▶ Listed entries:
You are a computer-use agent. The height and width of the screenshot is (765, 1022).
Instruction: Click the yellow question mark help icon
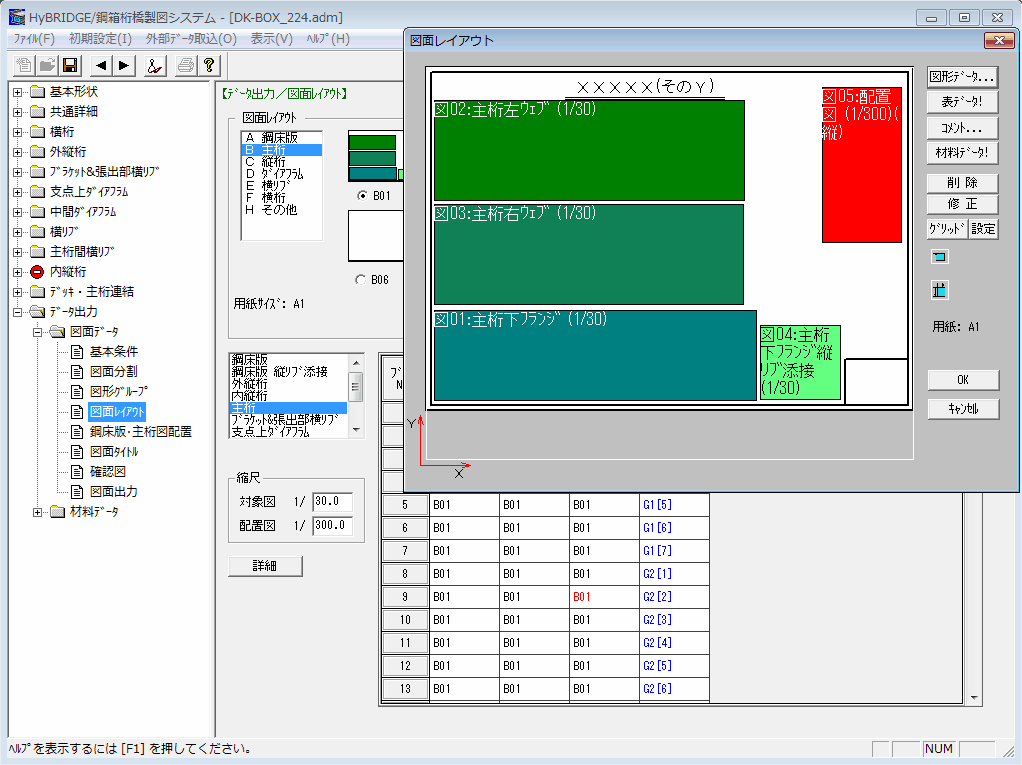pos(208,65)
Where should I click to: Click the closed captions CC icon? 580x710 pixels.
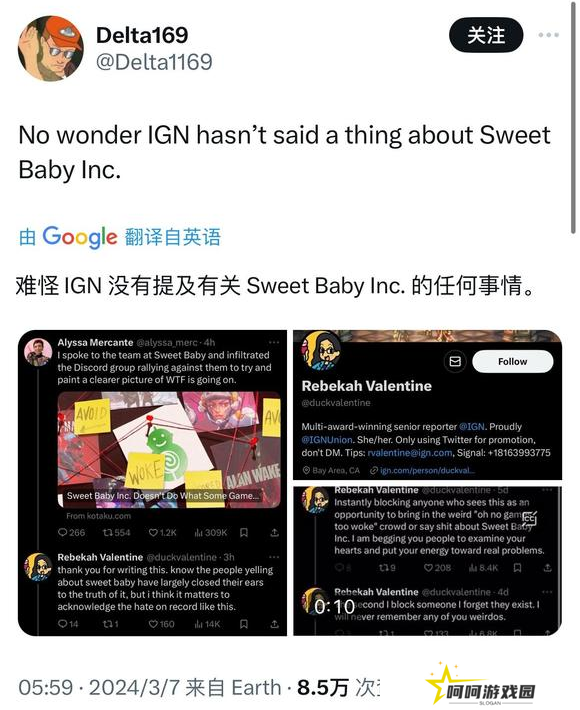click(529, 518)
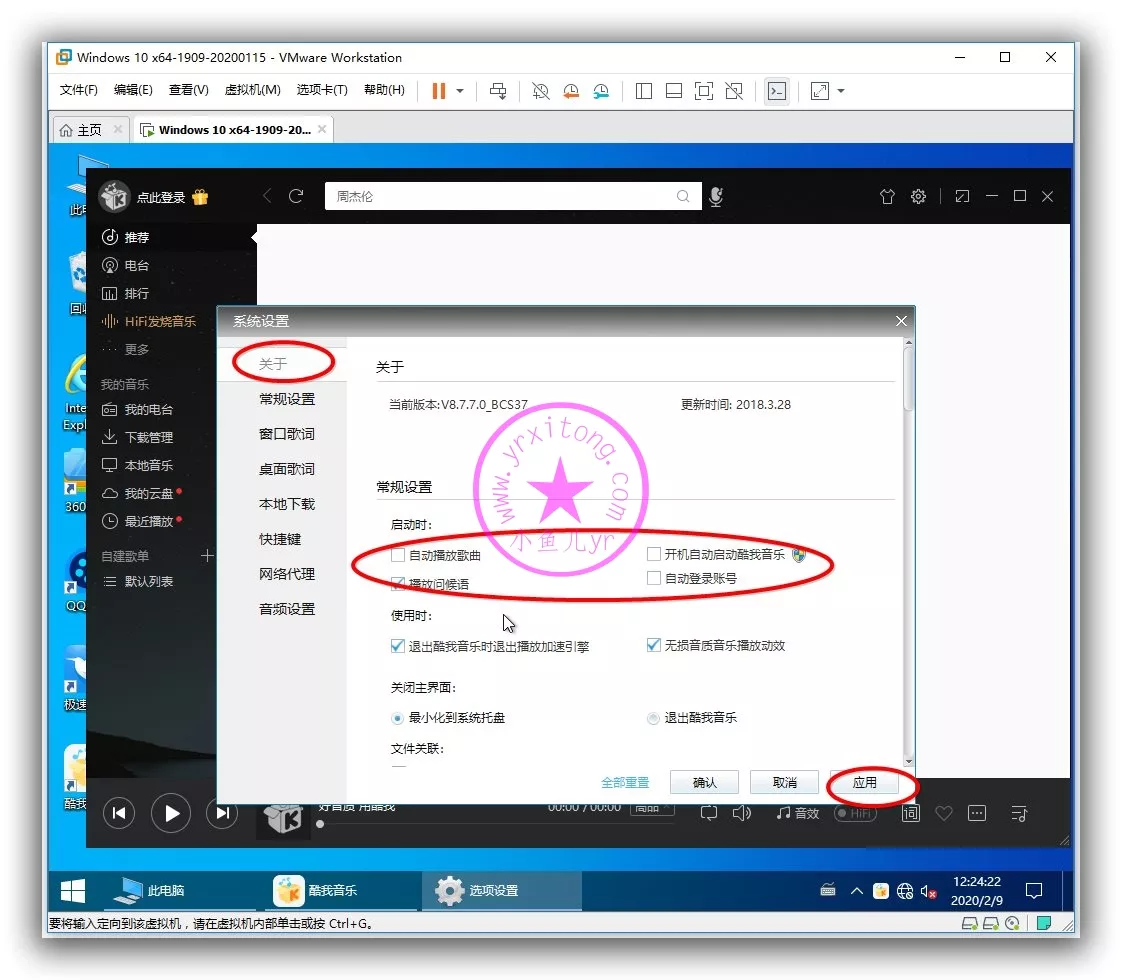Enable 自动播放歌曲 checkbox
This screenshot has height=980, width=1122.
coord(398,555)
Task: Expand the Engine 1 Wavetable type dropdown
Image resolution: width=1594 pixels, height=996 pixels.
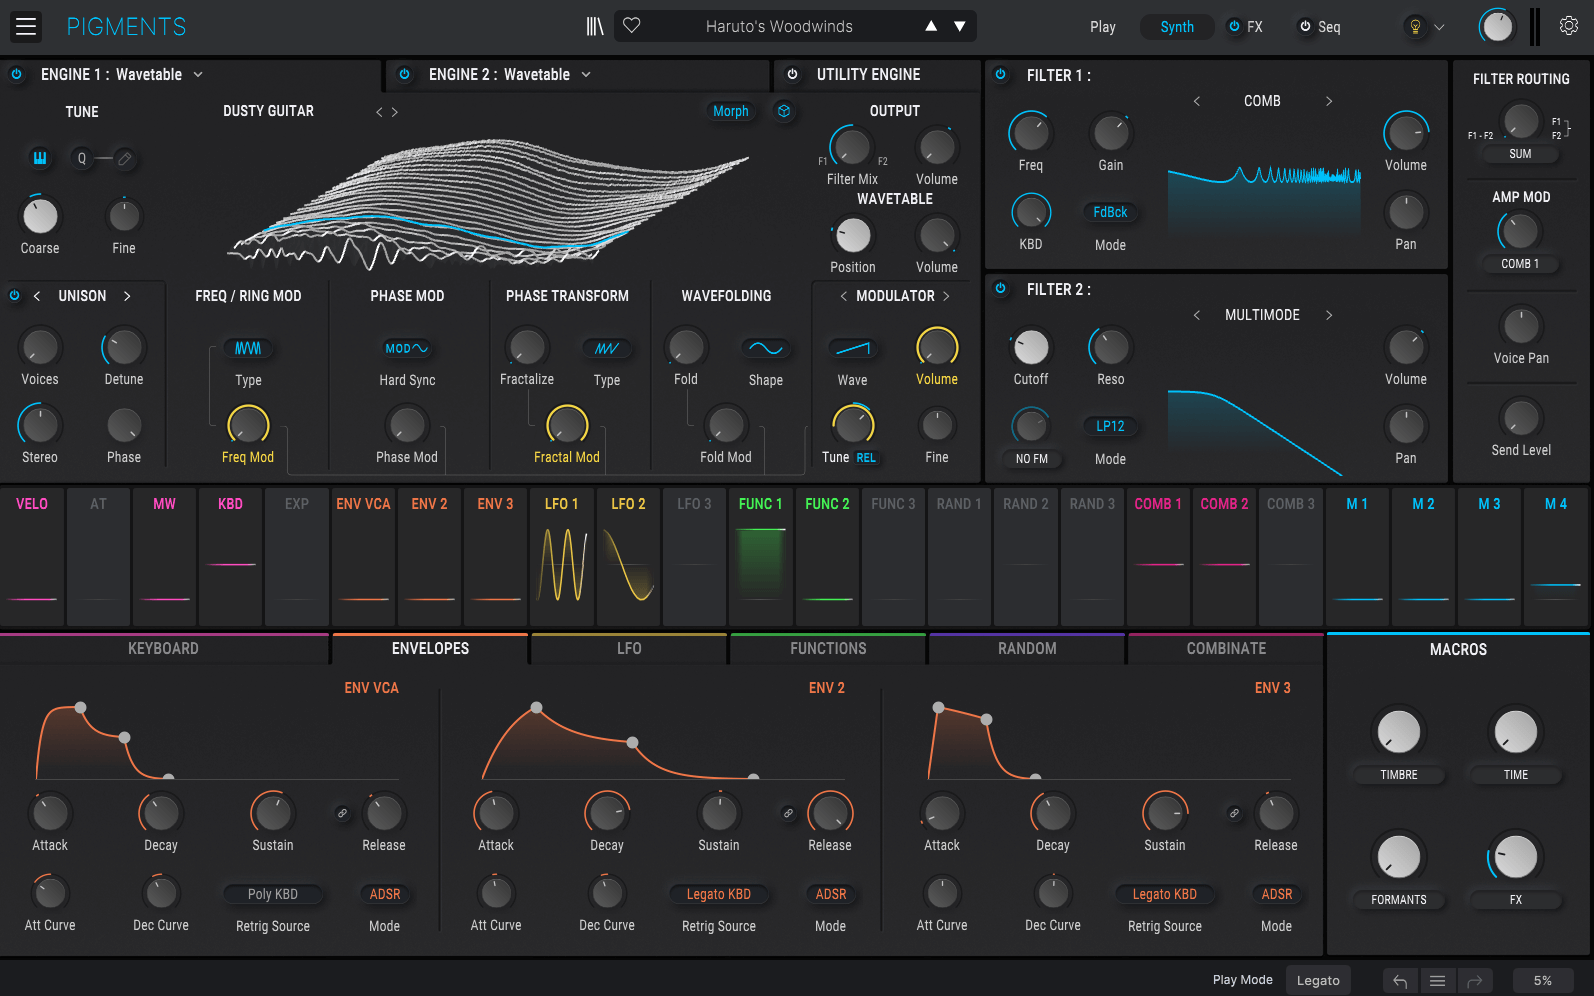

▶ Assignment: Leave the images out and output the remaining material exactly as it stands.

▶ Result of the exercise:
You are a computer-use agent. The height and width of the screenshot is (765, 1022).
Instruction: Click the yellow question mark help icon
pos(208,65)
Where should I click to: Click the closed captions CC icon? 580x710 pixels.
click(529, 518)
Enable 自动播放歌曲 checkbox
This screenshot has height=980, width=1122.
coord(398,555)
Task: Expand the Engine 1 Wavetable type dropdown
Image resolution: width=1594 pixels, height=996 pixels.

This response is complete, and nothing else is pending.